You’ve disrespected United: Ferguson accuses Rooney
MANCHESTER UNITED manager Sir Alex Ferguson’s yesterday emphatically retaliated in the war of words with Wayne Rooney, accusing the unsettled striker of going back on his word and disrespecting the club.
Ferguson broke his silence on the controversy with a six-and-a-half-minute statement in which he revealed Rooney informed United he wanted to leave back in August, leaving the Scot “dumbfounded”.
He also suggested Rooney, who will miss tonight’s Champions League clash with Bursaspor through injury, had been unprofessional since then and failed to show loyalty to a club that has “done nothing but help him”.

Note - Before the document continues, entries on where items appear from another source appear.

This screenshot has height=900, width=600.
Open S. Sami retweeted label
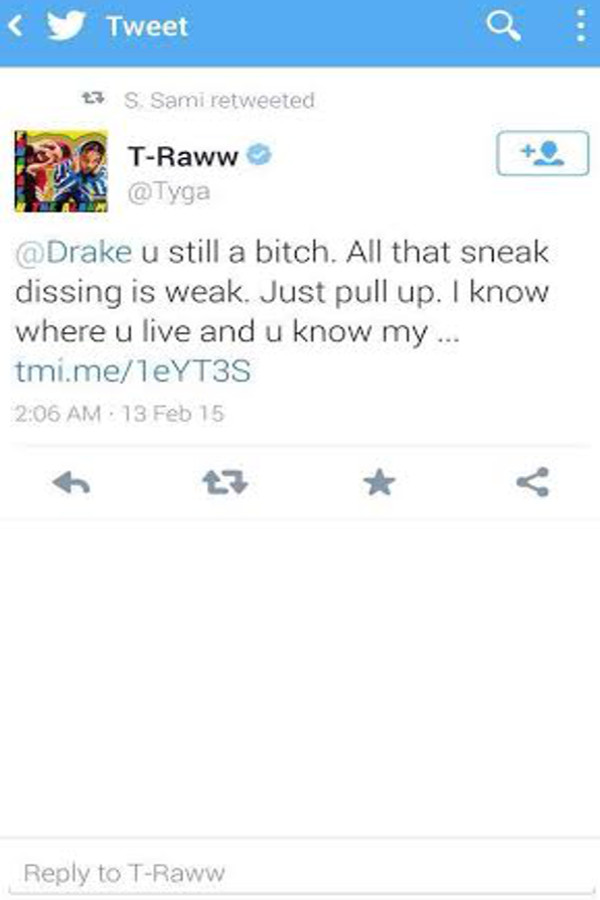point(219,100)
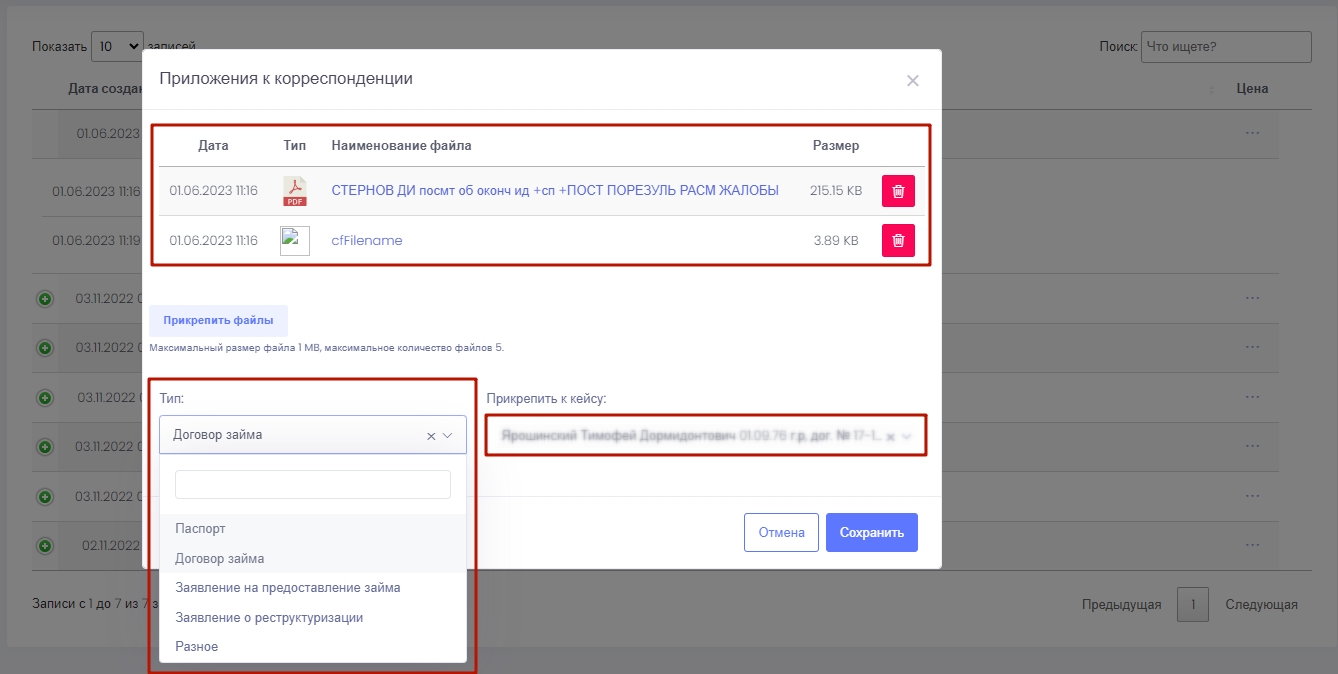This screenshot has height=674, width=1338.
Task: Clear the selected case in Прикрепить к кейсу
Action: point(890,437)
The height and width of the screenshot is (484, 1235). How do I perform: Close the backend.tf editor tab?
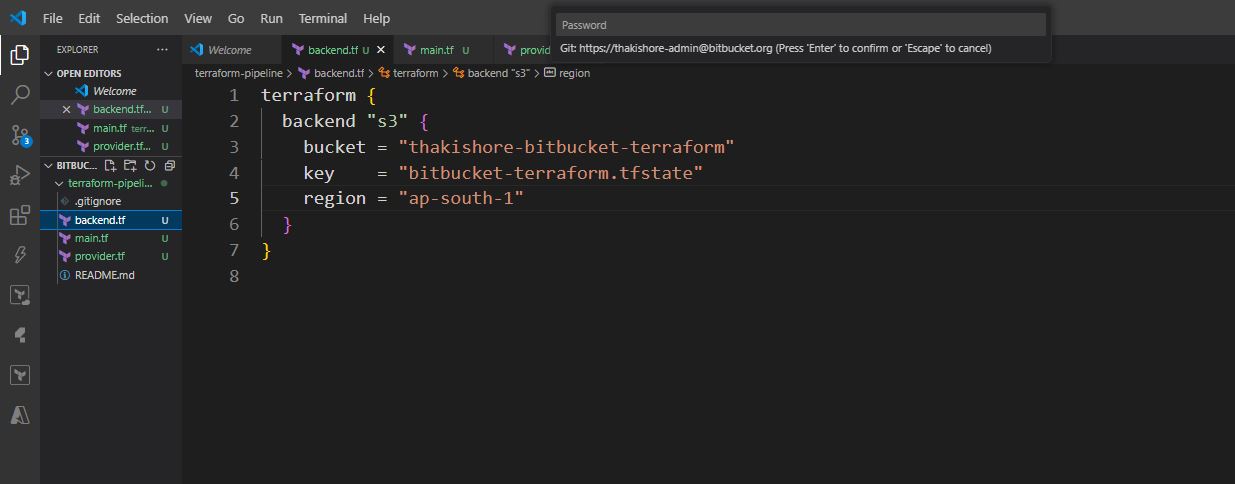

And he insisted, contrary to the 24-year-old’s denial last week, that Rooney had been carrying an ankle injury, but rubbished claims the pair had fallen out in any way.
Ferguson emphasised the door remained open for Rooney to sign a new deal, but the striker looks more likely to leave than ever, with mega-rich neighbours Manchester City the favourites to exploit United’s crisis.
Recalling the moment on 14 August when chief executive David Gill told him Rooney no longer wanted to stay, Ferguson said: “I couldn’t believe it. I just was dumbfounded. I could not understand it because only months before he was saying he was at the greatest club in the world and he wanted to stay for life. I then asked to have a meeting with the boy and he reiterated what his agent had said, he wanted to go. The one thing I said was, ‘Just remember one thing: respect this club. I don’t want any nonsense from you. Respect the club’.
“I don’t know if he’s done that. I have got doubts on that because we’re reading things about falling out with me and all that nonsense. It’s disappointing because we have done everything we possibly can to help Wayne Rooney from the minute he’s come to the club.”
Ferguson’s statement follows days of speculation in which it has become increasingly clear Rooney is determined to leave the club he joined from Everton for £27m in 2004. Aside from City, Chelsea and Real Madrid are tipped to bid for a player whose value will gradually deteriorate between now and his contract’s end in May 2012.
“We cannot quite understand why he would want to leave,” Ferguson added. “We can speculate. We can have opinions. It won’t matter a dickie bird, simply because the player is adamant he wants to leave.”